The present picture is probably little different from the species’ historical status in the county, although the size of the population now is much larger and shooting pressure much reduced. Many 19th century records of geese are clouded by doubt over the species’ identity, but Coward & Oldham (1900) gave a few examples from the Dee in the last years of the 19th century. They commented that Pink-footed Geese were not often noticed farther inland, and their only examples are two records of birds shot at Tattenhall. A decade later, confidence in identification had obviously advanced and Coward (1910) declared that ‘the Pink-footed Goose is undoubtedly the goose of the Dee Estuary’. The bird was formerly common in the Mersey but was seldom seen on the estuary at the time of their writing; Coward does not mention it, but the opening of the Manchester Ship Canal in 1894 must have made a substantial difference to conditions in the Mersey estuary.

Boyd (1946) commented that they seldom go far from the coast, and noted the perennial problem in 1938 when he was fooled by an escaped aviary bird into thinking it was wild. Bell (1962) gave no records from the first half of the 20th century but listed roughly annual records of birds seen in flight in the 1950s, especially over Hilbre and Wirral. The records in the annual county bird reports from 1964 onwards are almost all of overflying flocks with only odd others, as now.

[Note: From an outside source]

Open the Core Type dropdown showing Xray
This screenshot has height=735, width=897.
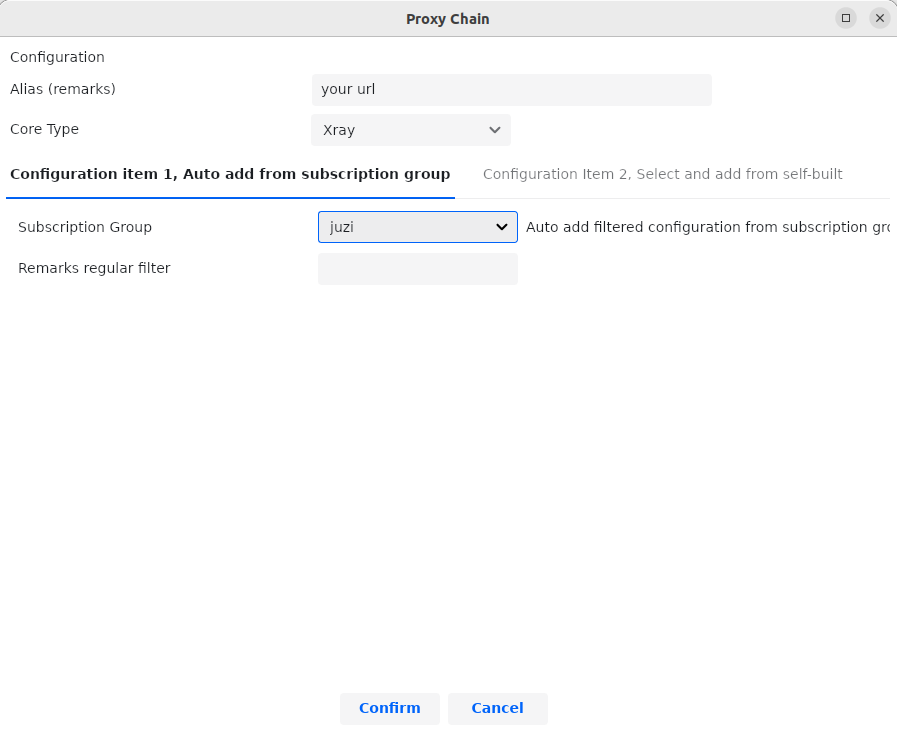point(410,130)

The notable exception was a significant influx in freezing weather in January/ February 1979, the hardest winter for 16 years and the first since the Lancashire population of Pinkfeet had grown so large (Forshaw 1979). Many of the 20,000 birds quit Lancashire as their feeding areas were blanketed with snow, and 1,150 moved into the Dee estuary, feeding by day in barley stubbles south of Burton and roosting on the estuarine saltmarsh at night. After a week half of these birds left, but more arrived after a few days and the flock built up to 1,500 by mid-February. It was interesting that some of the species’ old Dee haunts were re-visited after a long absence. Lesser flocks were also found elsewhere in the county, notably 227 on fields at Bartington Heath (SJ67D) for a week.

Concentrations, usually fewer than 100 birds, were noted feeding in the county in hard weather during the 1980s, but the 1983 bird report summed up the species’ usual overflying status with the comment ‘as usual, few flocks considered our pastures green or pleasant enough to make them want to land!’